Musculoskeletal: OPC
reduces pain, inflammation, swelling, and stiffness in joints made symptomatic
from arthritis or injury in several documented ways. OPC is a potent anti-inflammatory that inhibits the release of
degradative enzymes including collagenases, proteases, and elastases that
damage soft tissues including joint cartilage and synovial joint linings. OPC is a potent antioxidant
that inhibits free radical damage and inflammatory response following
injury. OPC speeds recovery from
acute injury by inhibiting or reducing the formation of soft tissue edema
secondary to acute inflammation. OPC reduces symptoms of chronic joint
stiffness and restores functional mobility by improving elasticity of
connective tissues by binding to collagen and elastin. OPC speeds up
healing by increasing circulation to joints.

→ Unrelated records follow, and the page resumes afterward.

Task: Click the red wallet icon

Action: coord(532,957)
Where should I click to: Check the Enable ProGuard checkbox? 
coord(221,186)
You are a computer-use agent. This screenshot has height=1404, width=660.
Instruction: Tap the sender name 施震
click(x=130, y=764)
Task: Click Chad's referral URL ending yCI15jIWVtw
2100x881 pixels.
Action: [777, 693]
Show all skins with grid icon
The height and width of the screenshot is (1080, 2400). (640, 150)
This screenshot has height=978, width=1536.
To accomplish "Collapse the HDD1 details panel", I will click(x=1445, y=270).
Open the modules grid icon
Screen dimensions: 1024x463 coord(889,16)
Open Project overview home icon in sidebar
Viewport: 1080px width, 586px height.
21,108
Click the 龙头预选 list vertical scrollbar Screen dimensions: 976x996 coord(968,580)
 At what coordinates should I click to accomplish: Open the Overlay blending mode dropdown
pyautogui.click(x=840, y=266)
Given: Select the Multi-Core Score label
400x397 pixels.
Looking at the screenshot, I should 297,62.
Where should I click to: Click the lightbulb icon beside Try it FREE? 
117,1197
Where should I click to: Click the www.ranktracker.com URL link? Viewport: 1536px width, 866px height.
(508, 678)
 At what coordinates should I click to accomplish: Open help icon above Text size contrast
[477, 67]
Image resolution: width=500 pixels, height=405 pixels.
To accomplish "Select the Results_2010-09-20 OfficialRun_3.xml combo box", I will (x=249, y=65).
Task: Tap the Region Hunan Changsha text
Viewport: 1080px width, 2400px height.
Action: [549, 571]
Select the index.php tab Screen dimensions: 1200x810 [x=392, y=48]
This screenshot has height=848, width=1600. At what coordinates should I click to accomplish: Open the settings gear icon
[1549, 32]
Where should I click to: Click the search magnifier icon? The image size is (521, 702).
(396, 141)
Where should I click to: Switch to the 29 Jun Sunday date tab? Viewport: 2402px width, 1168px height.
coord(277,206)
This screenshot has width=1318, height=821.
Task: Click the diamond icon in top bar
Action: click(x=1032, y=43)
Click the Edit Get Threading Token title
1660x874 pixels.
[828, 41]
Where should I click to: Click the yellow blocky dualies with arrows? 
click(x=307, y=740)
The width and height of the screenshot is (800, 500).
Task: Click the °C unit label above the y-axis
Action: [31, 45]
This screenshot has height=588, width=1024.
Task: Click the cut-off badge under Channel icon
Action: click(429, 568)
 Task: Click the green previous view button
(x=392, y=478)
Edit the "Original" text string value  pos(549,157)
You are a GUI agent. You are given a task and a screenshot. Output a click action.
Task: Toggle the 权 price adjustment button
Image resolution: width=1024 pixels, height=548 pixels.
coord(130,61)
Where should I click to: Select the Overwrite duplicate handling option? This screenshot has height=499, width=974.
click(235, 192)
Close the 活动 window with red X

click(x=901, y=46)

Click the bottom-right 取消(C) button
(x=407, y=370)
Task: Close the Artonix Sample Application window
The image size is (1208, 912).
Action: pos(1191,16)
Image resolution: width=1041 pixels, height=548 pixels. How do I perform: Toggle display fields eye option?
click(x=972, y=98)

Aging: OPC improves the appearance of skin. OPC increases circulation to the brain and
may enhance cognitive functions such as memory and mood. OPC reduces joint stiffness
associated with wear and tear of aging.
OPC may slow the aging process by inhibiting excess damage to
cell walls secondary to free radicals.
Allergies, ulcers and
asthma: OPC inhibits allergic
histamine responses and reduces symptoms from the above conditions. OPC
appears to reduce inflammatory skin lesions associated with psoriasis and
eczema.
Immunity: OPC may enhance immune system function in several direct and
indirect ways. OPC reduces free
radical damage to immune cells. OPC
increases circulatory function. OPC
aids in detoxification of the liver and gut by reducing the free radical load
on these organs of detoxification. OPC
binds to toxic inorganic trace metals.